Essential Avengers Volume 2


By Stan Lee, Roy Thomas, Don Heck, John Buscema & various (Marvel)
ISBN: 0-7851-1862-4

With the Avengers the unbeatable and venerable concept of putting all your star eggs in one basket continued to score big dividends for Marvel even after Jack Kirby moved on to other Marvel assignments and the all-stars such as Thor and Iron Man were replaced and supplemented by lesser luminaries.

With this second collection (reprinting Avengers 25-46 and the first Annual in economical black and white) the team – consisting of Captain America, Hawkeye, Quicksilver and the Scarlet Witch – was already a firm fan-favourite and the close attention to melodrama sub-plots leavened the action with compelling soap-opera elements that kept the fans riveted.

The team faced their greatest test yet when they were captured by the deadliest man alive in #25’s ‘Enter… Dr. Doom!’ by Stan Lee, Don Heck and Dick Ayers but, as change was ever the watchword for this series, the following two issues combined a threat to drown the world with the return of an old comrade. ‘The Voice of the Wasp!’ and ‘Four Against the Floodtide!’ (Lee, Heck and inker Frank Giacoia) made for a superlative action-romp but was simply a prelude to the main event, issue #28’s return of Giant-Man in a new guise as ‘Among us Walks a Goliath!’ This instant classic introduced the villainous Collector and extended the company’s pet theme of alienation by tragically trapping the size-changing hero at a freakish ten-foot height, seemingly forever.

Avengers #29, ‘This Power Unleashed!’ brought back Hawkeye’s lost love the Black Widow – a brainwashed Soviet agent – in an attempt to destroy the team using their old foes Power Man and Swordsman as cannon-fodder, whilst ‘Frenzy in a Far-Off Land!’ found the dispirited colossus embroiled in a civil war amongst a lost south American civilisation: a two-part yarn that threatened to end in global incineration in the ludicrously titled but satisfyingly exciting ‘Never Bug a Giant!’

‘The Sign of the Serpent!’ and its concluding chapter ‘To Smash a Serpent!’ from Avengers #32-33 (with Don Heck providing raw, gritty inks over his own pencils) was a brave, socially-aware tale as the heroes tackled a sinister band of organised racists in a thinly veiled allegory of the Civil Rights turmoil then gripping America. Marvel’s bold liberal stand even went so far as to introduce a new African-American character, Bill Foster, who would eventually become a superhero in his own right.

------------

What you are asked to do:
Return the stretch of the Essential Avengers review from "ISBN: 0-7851-1862-4" up to and including "the fans riveted.", copied word for word. The lines play no part in the task.

Given material:
------------

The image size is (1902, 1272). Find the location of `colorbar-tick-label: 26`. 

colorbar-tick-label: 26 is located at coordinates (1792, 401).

------------

Expected answer:
ISBN: 0-7851-1862-4

With the Avengers the unbeatable and venerable concept of putting all your star eggs in one basket continued to score big dividends for Marvel even after Jack Kirby moved on to other Marvel assignments and the all-stars such as Thor and Iron Man were replaced and supplemented by lesser luminaries.

With this second collection (reprinting Avengers 25-46 and the first Annual in economical black and white) the team – consisting of Captain America, Hawkeye, Quicksilver and the Scarlet Witch – was already a firm fan-favourite and the close attention to melodrama sub-plots leavened the action with compelling soap-opera elements that kept the fans riveted.